With their work to track fusion progress around the world,
@swurzel and
@ScottCHsu are playing a really helpful role in the effort to commercialize this new source of electricity. Their 2022 paper charting that fusion progress provides one of the best records of actual fusion performance among dozens of experiments by labs, universities, and companies. It truly is the scorecard for the plasma physics needed to make a fusion power plant.
And this week, they published a welcome update to that paper. On top of adding a lot of fresh data, it shows an encouraging level of agreement that transparency is important. I published an open letter last year calling on fusion companies to detail their progress on six milestones toward commercial fusion energy (
cfs.energy/news-and-media/bu…), and this paper from Scott and Sam can be used to track the first four of those.
Tracking that progress is important to let observers — investors, policymakers, journalists, and the public — get a better handle on what’s real progress and what’s merely hype. Ultimately, that more grounded assessment builds a foundation of trust in the fusion industry. The tables in their work are the ground truth of what people have actually done: peer-reviewed data.

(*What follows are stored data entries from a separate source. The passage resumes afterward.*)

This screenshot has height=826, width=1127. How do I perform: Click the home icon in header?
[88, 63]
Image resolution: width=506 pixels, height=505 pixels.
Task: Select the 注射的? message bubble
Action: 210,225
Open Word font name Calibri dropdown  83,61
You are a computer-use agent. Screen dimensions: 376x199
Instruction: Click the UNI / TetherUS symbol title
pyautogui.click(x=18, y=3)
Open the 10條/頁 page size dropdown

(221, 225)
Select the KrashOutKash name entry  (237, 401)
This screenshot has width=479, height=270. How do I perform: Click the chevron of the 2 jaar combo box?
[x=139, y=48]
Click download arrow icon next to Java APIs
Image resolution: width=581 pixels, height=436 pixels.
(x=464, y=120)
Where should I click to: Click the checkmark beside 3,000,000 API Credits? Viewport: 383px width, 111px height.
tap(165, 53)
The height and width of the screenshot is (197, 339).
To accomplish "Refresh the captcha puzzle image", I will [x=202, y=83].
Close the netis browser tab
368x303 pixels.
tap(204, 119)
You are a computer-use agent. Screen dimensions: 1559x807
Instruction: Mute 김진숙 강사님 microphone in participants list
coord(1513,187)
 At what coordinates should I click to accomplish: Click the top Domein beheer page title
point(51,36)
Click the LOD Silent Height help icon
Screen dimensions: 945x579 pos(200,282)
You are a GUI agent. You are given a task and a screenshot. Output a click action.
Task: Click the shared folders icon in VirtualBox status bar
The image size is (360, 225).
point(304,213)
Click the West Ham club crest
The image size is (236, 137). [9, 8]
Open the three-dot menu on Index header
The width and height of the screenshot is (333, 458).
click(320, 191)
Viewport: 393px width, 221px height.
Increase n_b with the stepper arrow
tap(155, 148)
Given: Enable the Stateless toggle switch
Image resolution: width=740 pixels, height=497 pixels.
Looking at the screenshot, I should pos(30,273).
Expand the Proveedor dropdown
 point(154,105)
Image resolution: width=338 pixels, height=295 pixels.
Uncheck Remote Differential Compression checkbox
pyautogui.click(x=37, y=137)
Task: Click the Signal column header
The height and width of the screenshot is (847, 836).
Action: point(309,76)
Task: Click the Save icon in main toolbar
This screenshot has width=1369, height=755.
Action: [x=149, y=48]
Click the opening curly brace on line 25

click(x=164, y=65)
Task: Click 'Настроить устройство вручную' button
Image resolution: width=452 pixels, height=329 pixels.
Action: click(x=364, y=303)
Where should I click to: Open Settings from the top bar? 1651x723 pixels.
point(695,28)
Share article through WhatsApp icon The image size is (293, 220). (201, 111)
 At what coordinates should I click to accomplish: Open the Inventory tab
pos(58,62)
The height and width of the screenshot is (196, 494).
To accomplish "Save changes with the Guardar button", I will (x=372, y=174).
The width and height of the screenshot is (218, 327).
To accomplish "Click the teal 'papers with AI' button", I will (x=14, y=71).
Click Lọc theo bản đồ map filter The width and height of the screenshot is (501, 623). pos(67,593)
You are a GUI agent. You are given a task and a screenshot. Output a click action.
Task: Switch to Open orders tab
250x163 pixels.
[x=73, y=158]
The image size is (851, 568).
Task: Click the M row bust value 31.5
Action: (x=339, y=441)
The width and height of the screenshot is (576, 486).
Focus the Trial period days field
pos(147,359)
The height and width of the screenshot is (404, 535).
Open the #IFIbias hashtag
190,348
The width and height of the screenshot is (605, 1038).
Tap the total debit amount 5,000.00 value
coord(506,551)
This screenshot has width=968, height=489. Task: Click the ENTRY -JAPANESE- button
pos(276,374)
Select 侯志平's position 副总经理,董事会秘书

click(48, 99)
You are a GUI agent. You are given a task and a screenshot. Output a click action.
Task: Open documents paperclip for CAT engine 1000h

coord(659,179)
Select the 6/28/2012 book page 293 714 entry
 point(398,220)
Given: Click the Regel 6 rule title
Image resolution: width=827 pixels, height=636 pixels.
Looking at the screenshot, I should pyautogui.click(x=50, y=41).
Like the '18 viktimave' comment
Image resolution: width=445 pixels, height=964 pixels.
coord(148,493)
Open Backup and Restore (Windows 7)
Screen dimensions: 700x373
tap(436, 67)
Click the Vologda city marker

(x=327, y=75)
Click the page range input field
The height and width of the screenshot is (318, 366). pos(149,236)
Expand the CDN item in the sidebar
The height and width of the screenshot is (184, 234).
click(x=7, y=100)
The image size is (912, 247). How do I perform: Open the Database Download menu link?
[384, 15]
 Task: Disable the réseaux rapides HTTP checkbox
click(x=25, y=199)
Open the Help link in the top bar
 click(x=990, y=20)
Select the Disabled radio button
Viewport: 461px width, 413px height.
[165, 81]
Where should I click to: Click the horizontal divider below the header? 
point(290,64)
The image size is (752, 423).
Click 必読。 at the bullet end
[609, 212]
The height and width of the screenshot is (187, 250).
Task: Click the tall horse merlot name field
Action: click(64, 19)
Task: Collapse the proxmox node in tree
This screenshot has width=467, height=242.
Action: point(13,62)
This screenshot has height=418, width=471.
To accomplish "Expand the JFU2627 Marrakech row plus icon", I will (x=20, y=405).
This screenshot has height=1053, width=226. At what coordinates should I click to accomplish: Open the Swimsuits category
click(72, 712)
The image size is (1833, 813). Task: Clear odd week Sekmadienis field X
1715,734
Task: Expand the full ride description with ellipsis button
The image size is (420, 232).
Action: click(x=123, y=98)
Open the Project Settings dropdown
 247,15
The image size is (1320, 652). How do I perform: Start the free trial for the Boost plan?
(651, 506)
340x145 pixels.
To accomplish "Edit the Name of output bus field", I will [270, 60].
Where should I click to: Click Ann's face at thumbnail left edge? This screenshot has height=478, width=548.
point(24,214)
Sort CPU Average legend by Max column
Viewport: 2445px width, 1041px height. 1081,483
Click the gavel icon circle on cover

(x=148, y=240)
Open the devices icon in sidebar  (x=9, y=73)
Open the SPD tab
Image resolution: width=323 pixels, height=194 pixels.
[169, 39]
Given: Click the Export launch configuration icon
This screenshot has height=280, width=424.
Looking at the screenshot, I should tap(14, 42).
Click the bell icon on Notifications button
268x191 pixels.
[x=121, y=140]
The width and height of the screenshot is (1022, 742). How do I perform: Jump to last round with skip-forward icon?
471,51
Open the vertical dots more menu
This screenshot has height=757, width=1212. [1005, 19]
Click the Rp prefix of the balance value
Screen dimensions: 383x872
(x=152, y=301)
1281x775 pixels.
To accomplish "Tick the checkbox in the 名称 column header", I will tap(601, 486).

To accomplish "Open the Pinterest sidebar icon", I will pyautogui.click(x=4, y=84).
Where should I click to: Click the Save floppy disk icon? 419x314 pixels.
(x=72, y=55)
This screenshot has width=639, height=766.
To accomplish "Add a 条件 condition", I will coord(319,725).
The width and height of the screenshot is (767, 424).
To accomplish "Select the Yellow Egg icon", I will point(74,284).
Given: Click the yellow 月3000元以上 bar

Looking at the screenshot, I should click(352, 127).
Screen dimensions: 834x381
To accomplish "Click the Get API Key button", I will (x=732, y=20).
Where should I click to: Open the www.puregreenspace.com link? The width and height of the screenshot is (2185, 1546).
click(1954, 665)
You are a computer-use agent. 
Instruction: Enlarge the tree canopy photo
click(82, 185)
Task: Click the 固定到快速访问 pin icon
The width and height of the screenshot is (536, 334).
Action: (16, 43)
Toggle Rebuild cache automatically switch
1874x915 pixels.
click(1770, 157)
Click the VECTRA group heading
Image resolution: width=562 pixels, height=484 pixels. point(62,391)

There’s some notable information in the update to the paper. For one thing, it now shows the successful results at the National Ignition Facility (NIF) starting in 2022 that showed net fusion energy, known as Q>1, which means more energy came out of the fusion reaction than went into it. That’s an important scientific achievement — the fourth of my six milestones — and NIF is the only facility to reach it. In fact, they’ve made it to Q>4. Congrats to the
@Livermore_Lab for this achievement.
The paper also shows the progress at the Joint European Torus (JET) in the UK, a project that, like Commonwealth Fusion Systems, uses a fusion machine called a tokamak. JET is shut down now, but it produced record levels of fusion energy — 59 megajoules in 2021 and 69 MJ in 2023. You can now see those points just below Q>1, around Q~0.3.
You can also see some more data from some of the companies including
@Energy_Zap,
@TokamakEnergy,
@TAE, and
@GeneralFusion, showing how they're improving their performance. Kudos to them for showing their work.
Right now we’re building our own first tokamak, SPARC, and we expect it’ll be the first magnetic confinement machine to show Q>1. That’s because we have published predictions based on the existing science today. The update from Scott and Sam adds a new Fig. 4 that chronicles Q rising year by year, and we hope to see SPARC there in a future update.